Last year, Horton and Hinds added a second race in southern Utah. And this year, their Women’s Epic Race Series will expand further, including a half marathon at Brighton Resort as well as a virtual challenge in April to accommodate a larger audience.

“We’ve realized quickly that women crave deep, meaningful connections with nature and fellow women as well as something challenging and uplifting,” Horton says.

Staying Power?

At its pre-pandemic peak, She Runs Grand Rapids corralled as many as 4000 participants across its three race distances (5K, 10K and half marathon). After coming back fully live last April with more than 1300 total finishers, Cross says registration for the 2023 event on April 30 was up 40 percent from pre-pandemic levels at the close of December. 

“Last year was a year for people to test their comfort level and we feel we’re back full force now,” Cross says. 

While acknowledging a vast number of great co-ed races on the nation’s running landscape, Cross believes women-only events carve out a special space exclusively for women and one they can make their own. 

“There’s empowerment at the start line and a feeling of accomplishment and sisterhood that goes a long way to creating community,” Cross says.

The relatability factor stands another key point of differentiation for women-only races and something race directors like Horton and Hinds champion. While Women’s Epic events feature pro athletes as well as first-time mountain runners, Horton and Hinds say there are universal experiences many share, such as balancing motherhood and fitness while navigating a daunting physical adventure together.

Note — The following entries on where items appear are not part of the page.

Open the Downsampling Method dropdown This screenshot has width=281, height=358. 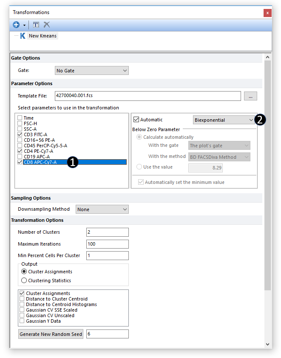click(102, 209)
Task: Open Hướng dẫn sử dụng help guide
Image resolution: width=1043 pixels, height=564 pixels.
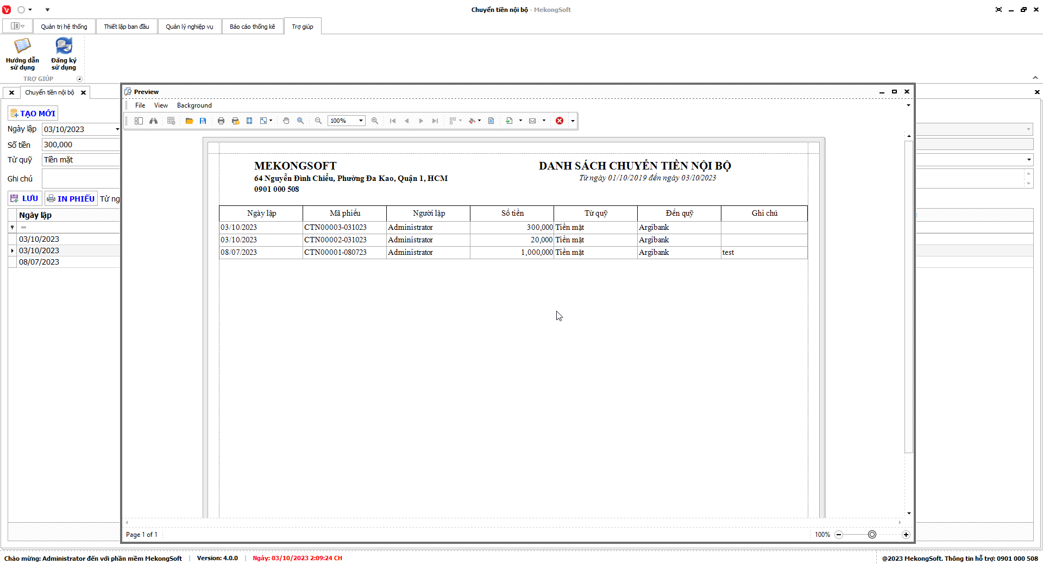Action: pos(22,54)
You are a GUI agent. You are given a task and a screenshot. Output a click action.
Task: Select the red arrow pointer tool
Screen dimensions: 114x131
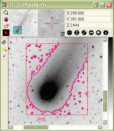[x=6, y=33]
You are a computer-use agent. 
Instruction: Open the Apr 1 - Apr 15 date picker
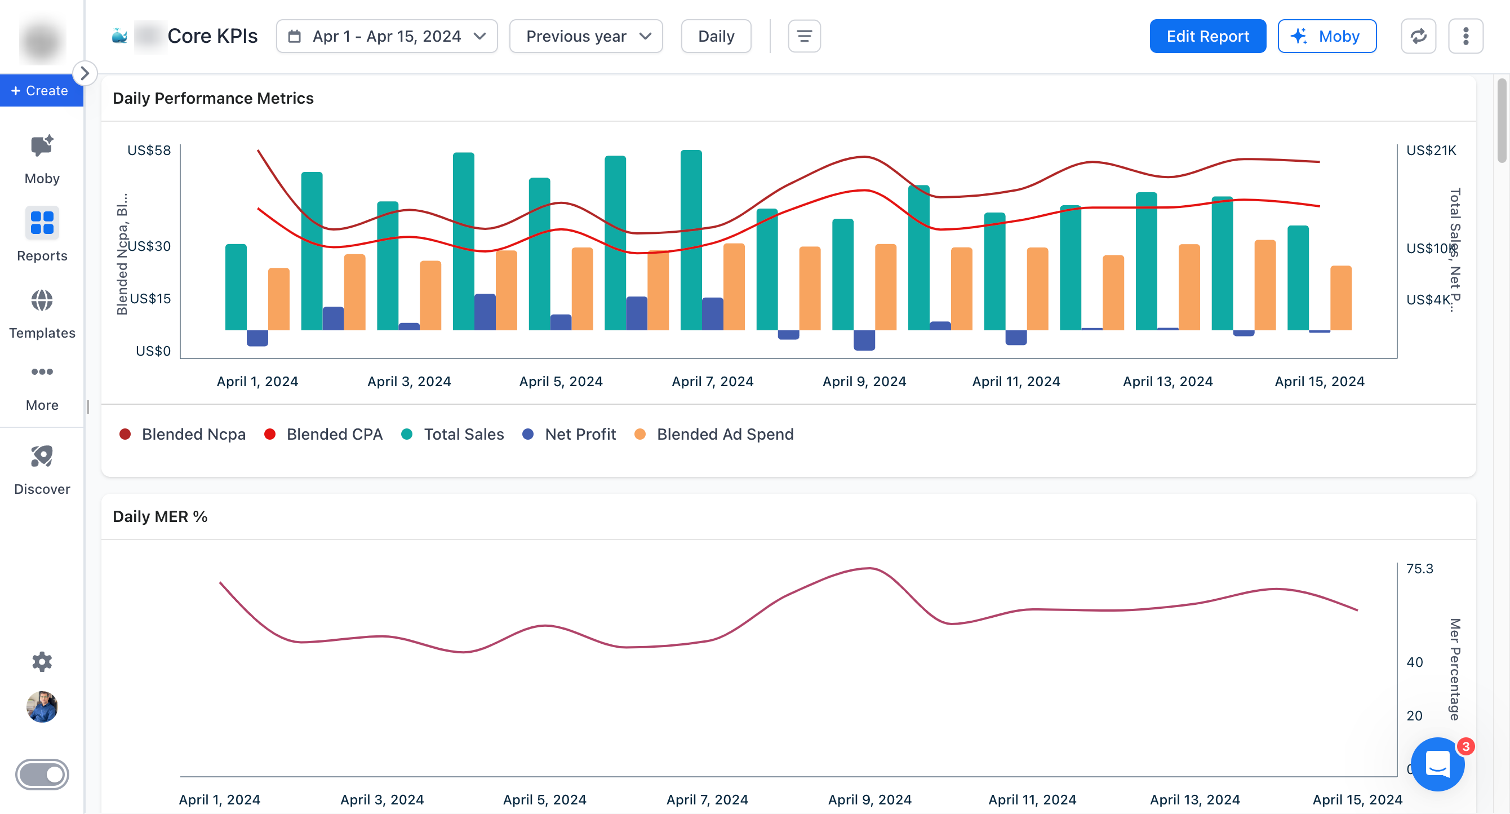point(387,36)
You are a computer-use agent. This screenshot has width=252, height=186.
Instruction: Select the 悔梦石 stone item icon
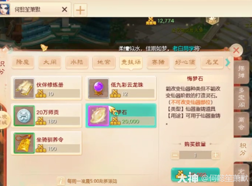click(x=98, y=116)
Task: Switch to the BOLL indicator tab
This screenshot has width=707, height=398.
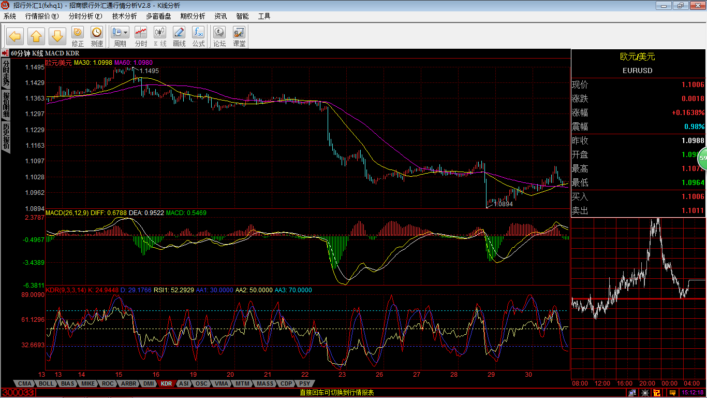Action: click(x=46, y=384)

“Our races are competitive, but there’s also a connection and joy in women supporting one another,” Hinds says. 

And to be sure, the women-only events also encourage women on the sidelines to get to the starting line. Pig Works, for instance, collaborates with local groups such as Dress for Success Cincinnati and City Gospel Mission to support their female clients and help them accomplish their first half marathon or four-mile race. Bush says Pig Works’ women-only events, which sell out annually, empower women to “get out of their comfort zone and face a new challenge.”

Lucrezi, meanwhile, says women-only races help eliminate anything that takes women away from the opportunity to trial the sport.

“There are no catcalls or whistles or women feeling they’re on display and that eases concerns,” Lucrezi says.

The unique flavor of women-only events bodes well for their future, especially as women continue to register for such events and show appreciation for the opportunities. 

“That’s why we’re seeing growth all over the nation: women realize we have such a great time together,” Horton says. 

Lucrezi says the proof is in the pudding. Over the last six years, she has seen Trail Sisters grow from an online journal into a national network of women’s trail running groups. Taking that same spirit from the training run to the starting line is the next logical step. 

“Providing opportunity for participation is the real important piece,” says Lucrezi, who hopes to create Trail Sisters races across the country. “We want to show women that they are capable of being out there and enjoying it.”